I have a Trek 1200 which on which i recently upgraded the front from Tiagra (bleargh) to 105, so it's 105 front and rear, with Tiagra 9spd shifters.
if i was to stick on a 9spd Ultegra rear, would it work with my Tiagra shifters or would i have to upgrade to 105/Ultegra shifters (lord help me they're awfully expensive...)
and also, if you were to stick on 10 speed hubs, 10 speed cassette, 10 speed everything except 9spd front derailleur and crank, would that make it a 10spd or 9spd? i've heard that it would be a 9spd but dont see why... anyone explaining that would be nice 
thanks!


----------



## TurboTurtle (Feb 4, 2004)

estone2 said:


> I have a Trek 1200 which on which i recently upgraded the front from Tiagra (bleargh) to 105, so it's 105 front and rear, with Tiagra 9spd shifters.
> if i was to stick on a 9spd Ultegra rear, would it work with my Tiagra shifters or would i have to upgrade to 105/Ultegra shifters (lord help me they're awfully expensive...)
> and also, if you were to stick on 10 speed hubs, 10 speed cassette, 10 speed everything except 9spd front derailleur and crank, would that make it a 10spd or 9spd? i've heard that it would be a 9spd but dont see why... anyone explaining that would be nice
> thanks!


Part 1 - For 9-speed: All Tiagra, 105 and Ultegra are compatible.

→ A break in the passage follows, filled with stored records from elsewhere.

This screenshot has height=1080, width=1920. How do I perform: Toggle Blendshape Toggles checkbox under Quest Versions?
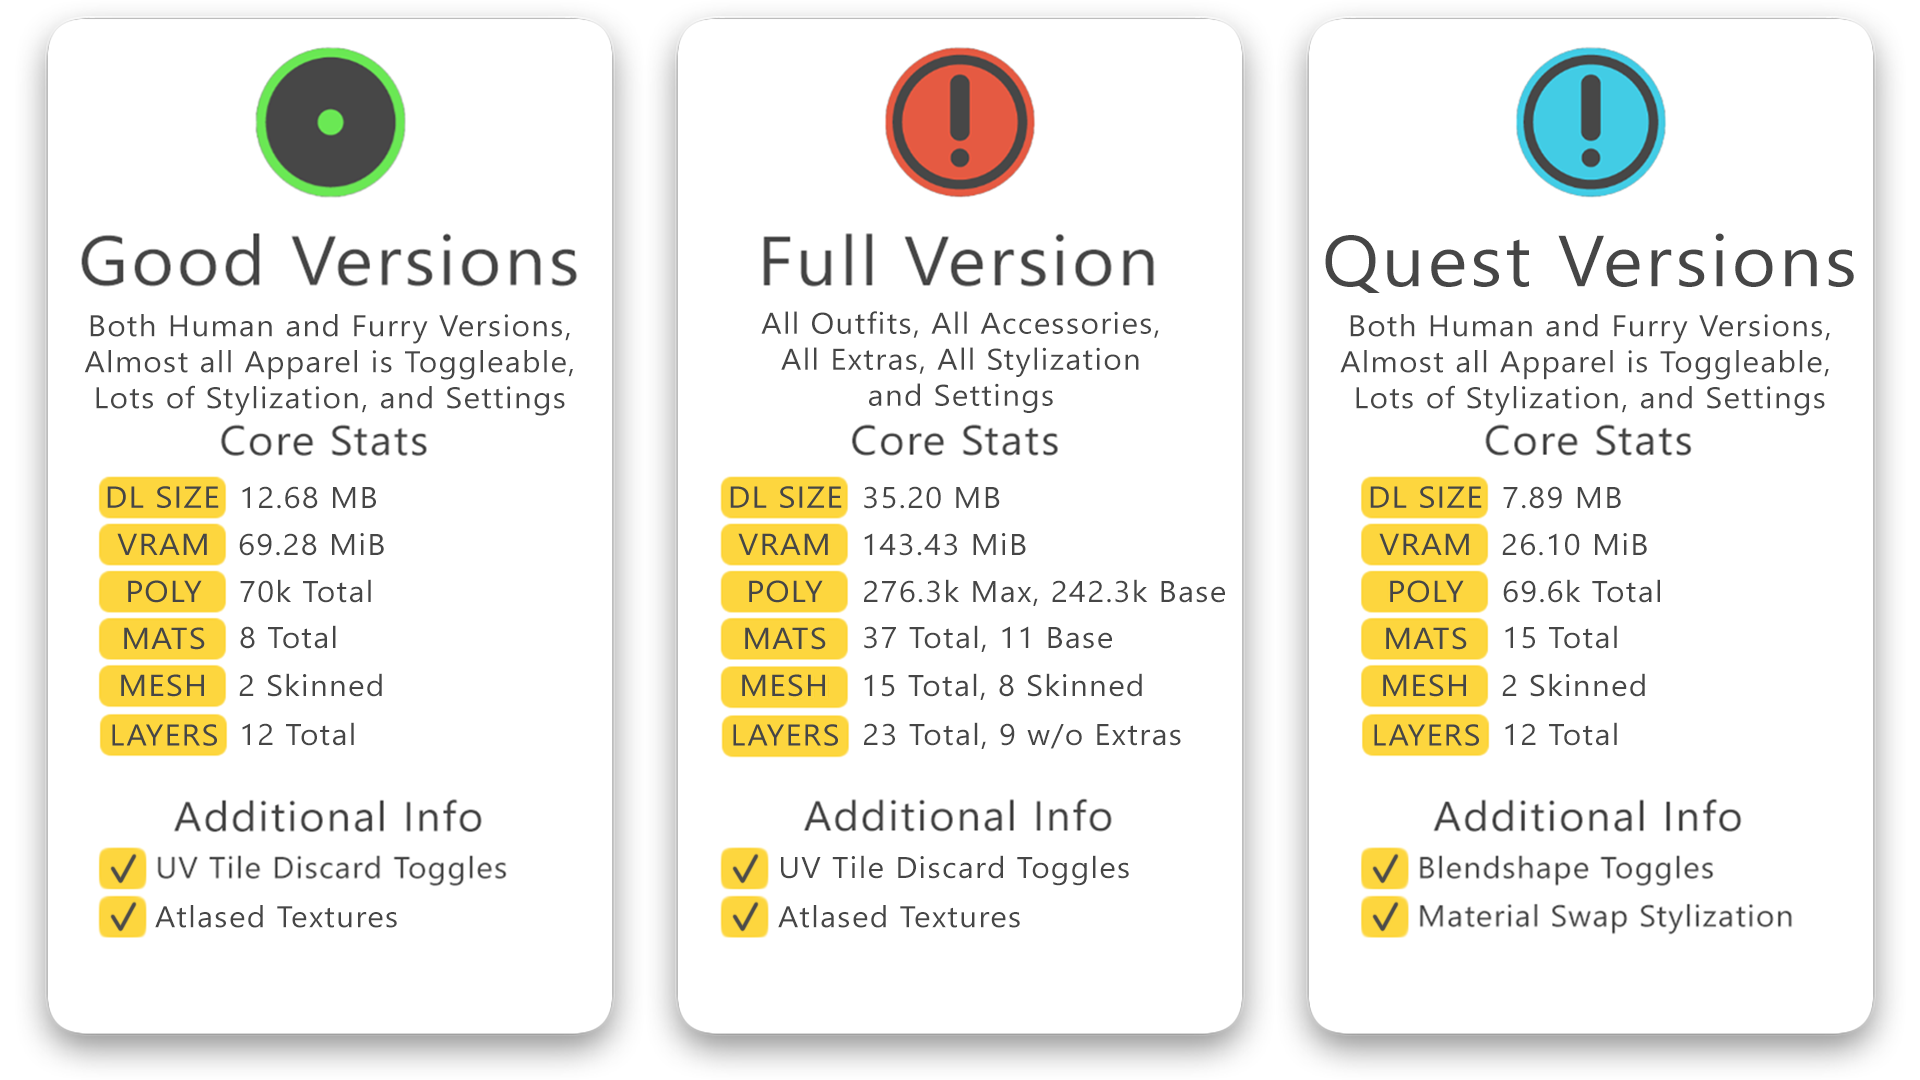1384,869
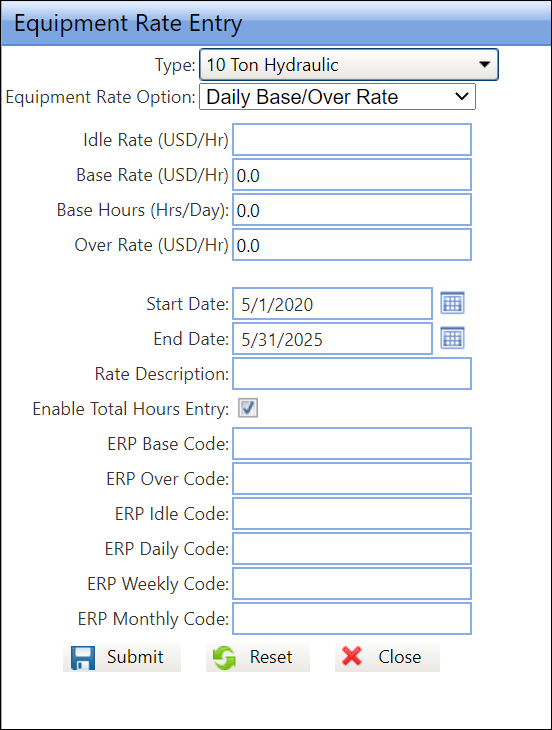Select the ERP Monthly Code field
The width and height of the screenshot is (552, 730).
(x=352, y=618)
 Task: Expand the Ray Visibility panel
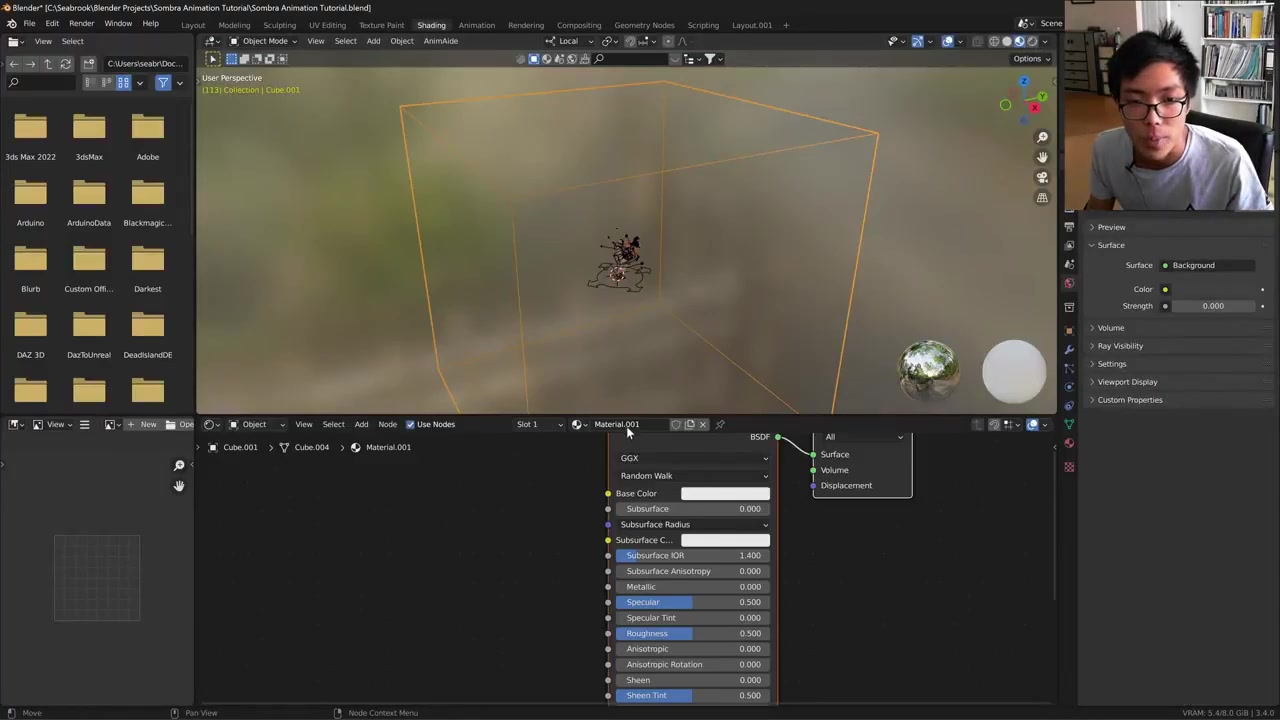pyautogui.click(x=1119, y=346)
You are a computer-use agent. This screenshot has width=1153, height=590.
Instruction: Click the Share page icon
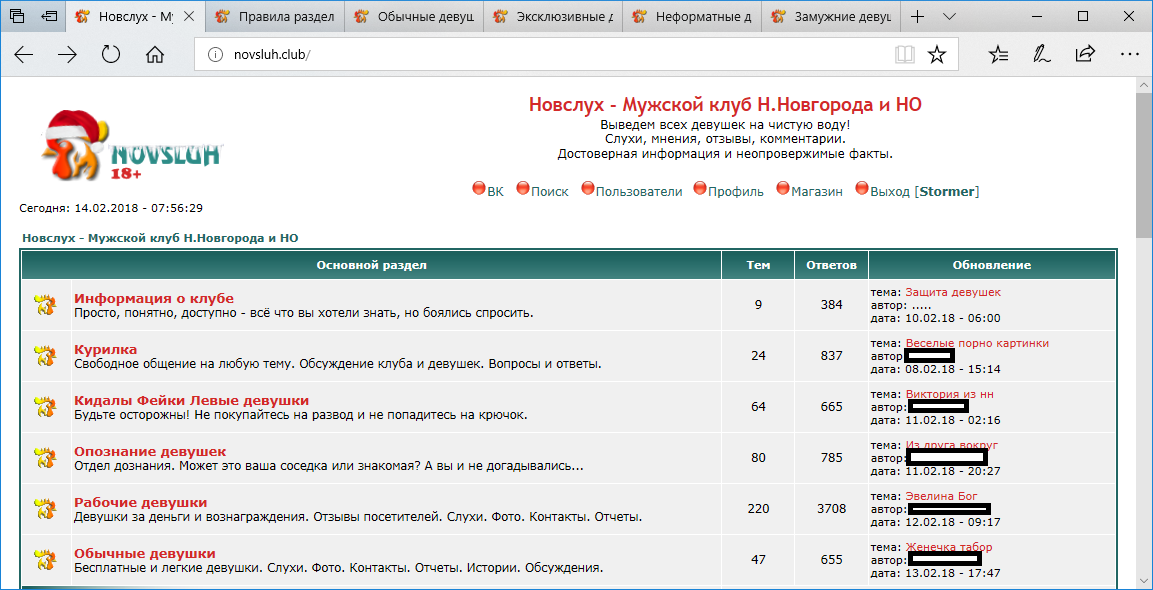click(1085, 55)
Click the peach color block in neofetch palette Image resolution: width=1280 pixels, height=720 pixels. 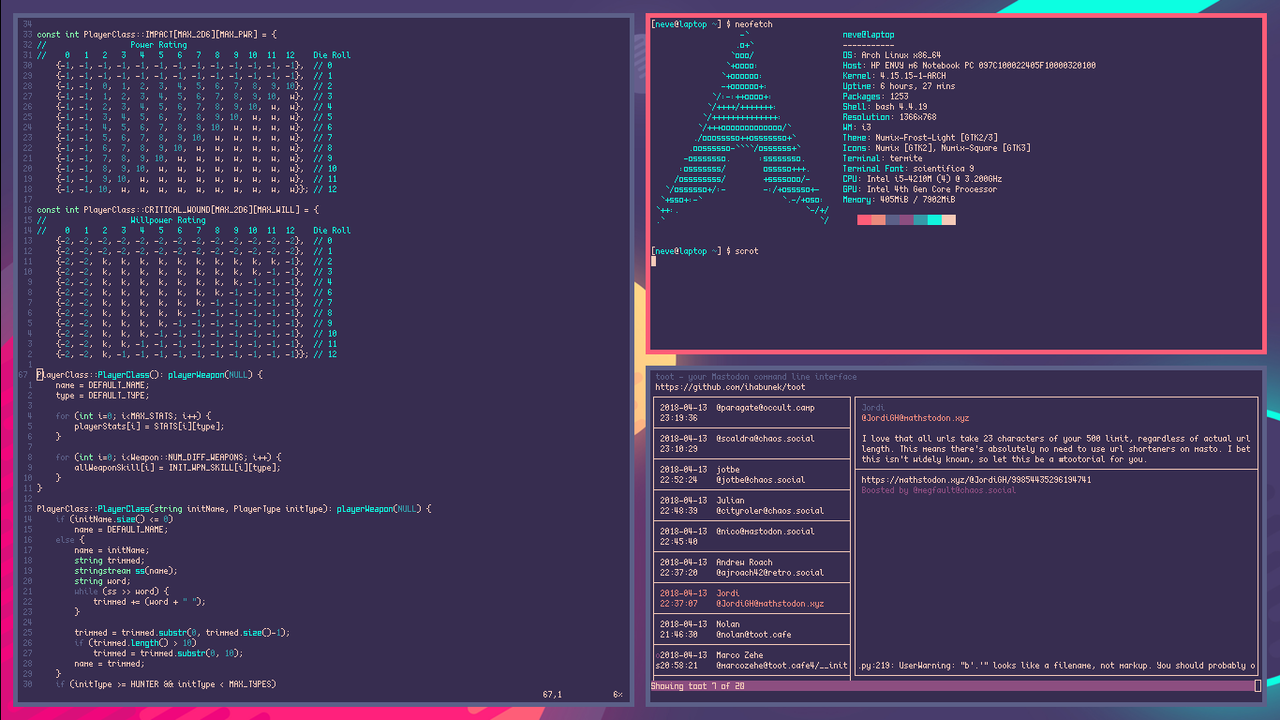tap(948, 220)
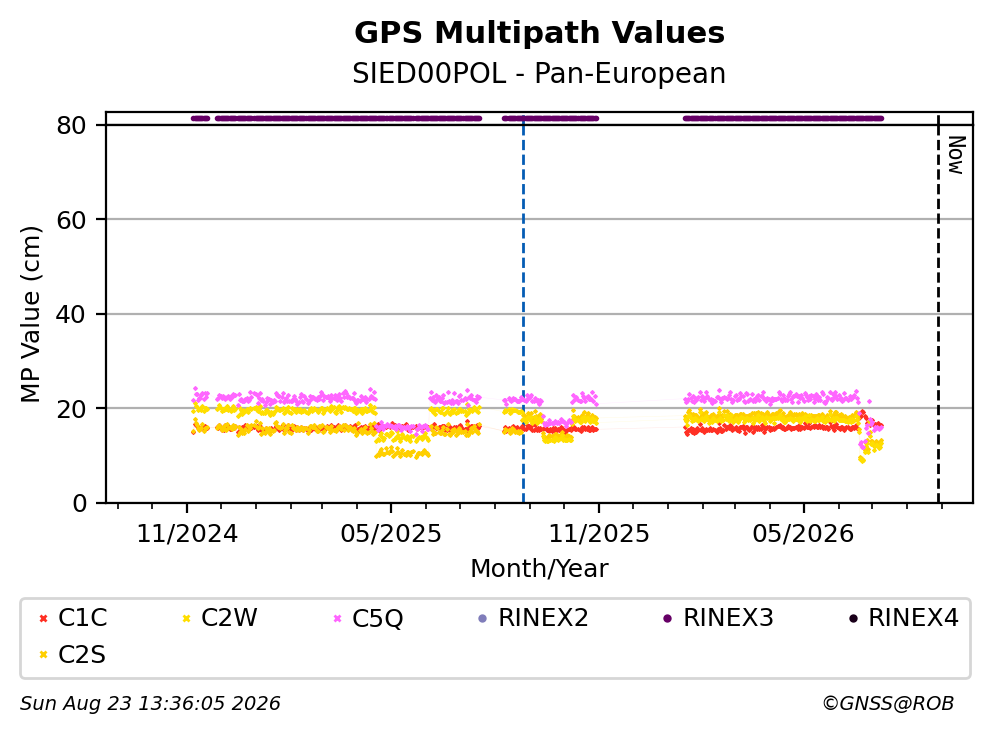Click the 'MP Value (cm)' axis label

click(30, 314)
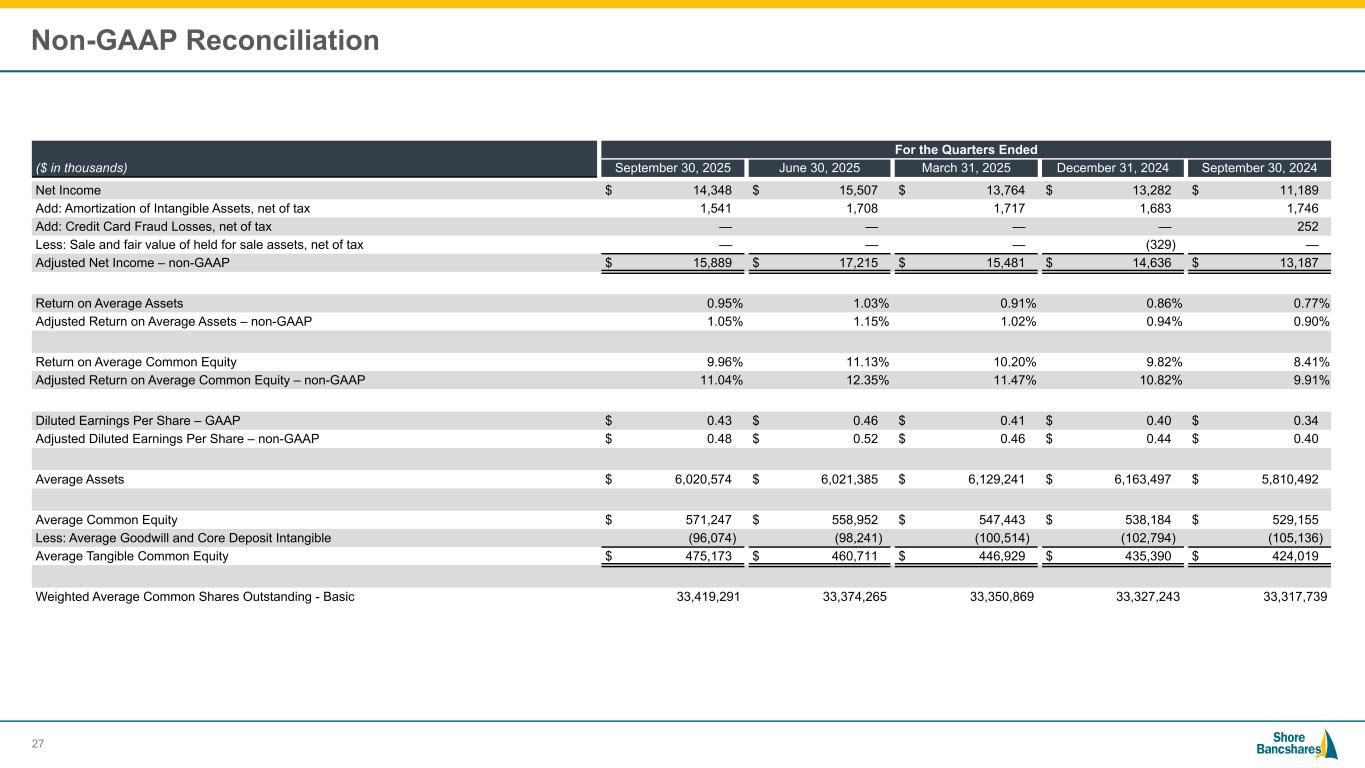1365x768 pixels.
Task: Click the Non-GAAP Reconciliation slide title
Action: [205, 40]
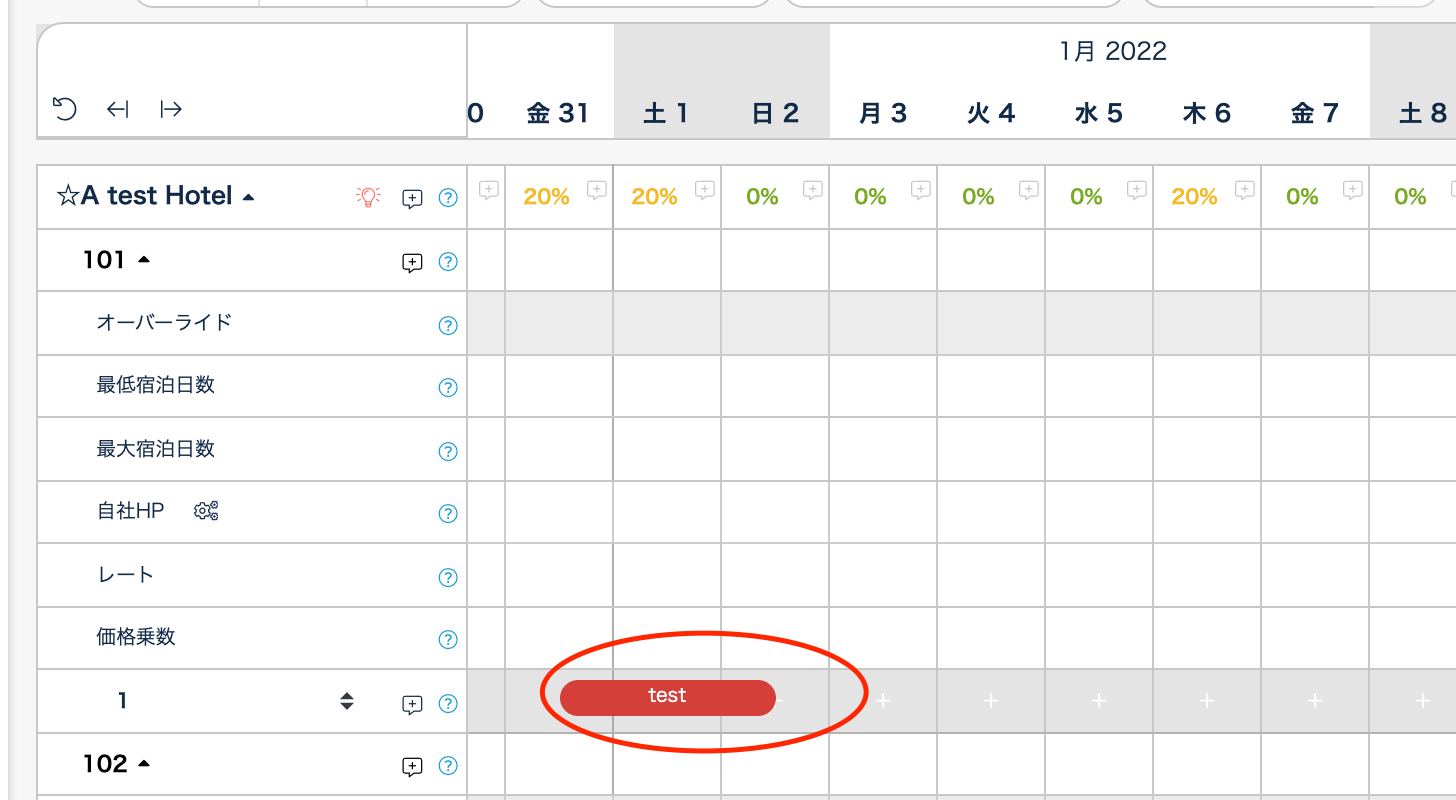Viewport: 1456px width, 800px height.
Task: Click the 20% occupancy value on 木 6
Action: [1194, 197]
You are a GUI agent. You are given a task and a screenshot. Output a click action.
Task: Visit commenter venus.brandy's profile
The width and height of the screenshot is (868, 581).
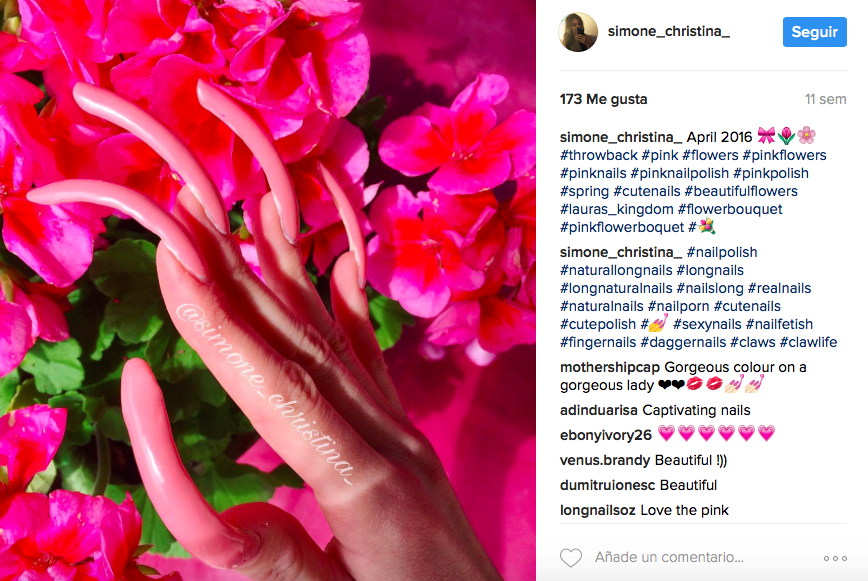[x=604, y=460]
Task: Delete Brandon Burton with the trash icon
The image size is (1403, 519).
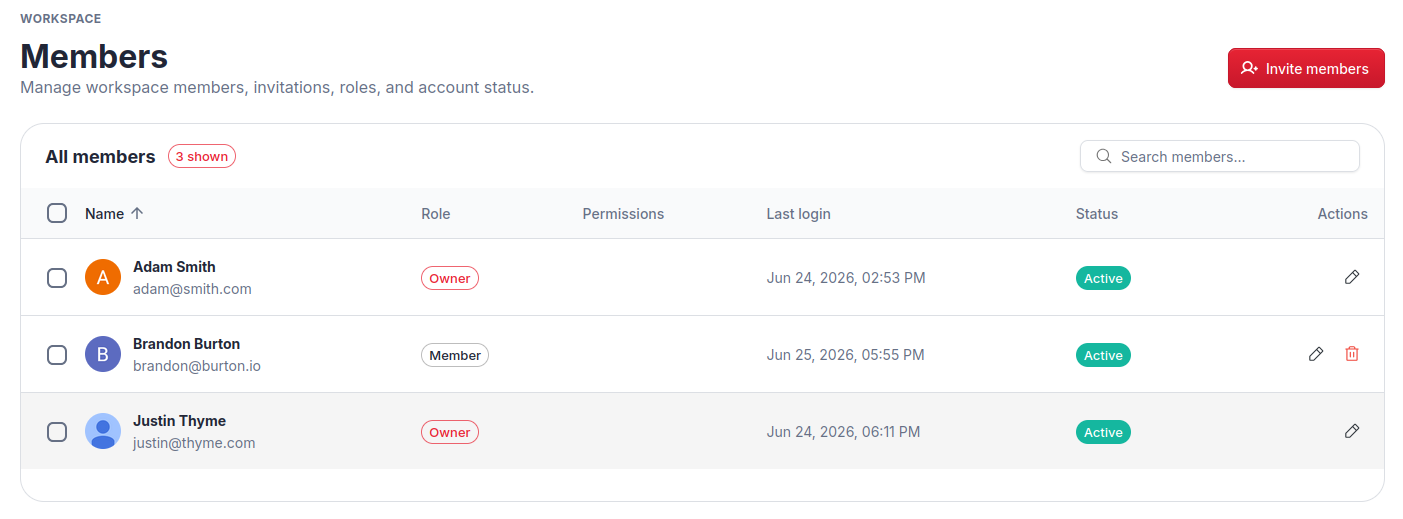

Part 2 - The front end makes no difference.

In general, the only things different between 9 and 10 are the cassette, chain and shifters (also DA hubs). You could also run 9-speed with 10-speed shifters with a trick rear derailleur attachment.

TF


----------



## Thommy (Sep 23, 2003)

*Another alternative*

You could run 9 or 10 speed bar end shifters which are cheaper than STI's. I'm always leery of buying used STI's off the Internet or garage sales. I purchased a few pairs of 9 speed barcons from Bikeman a few months back at resonable prices. Just don't overlook all your options.


----------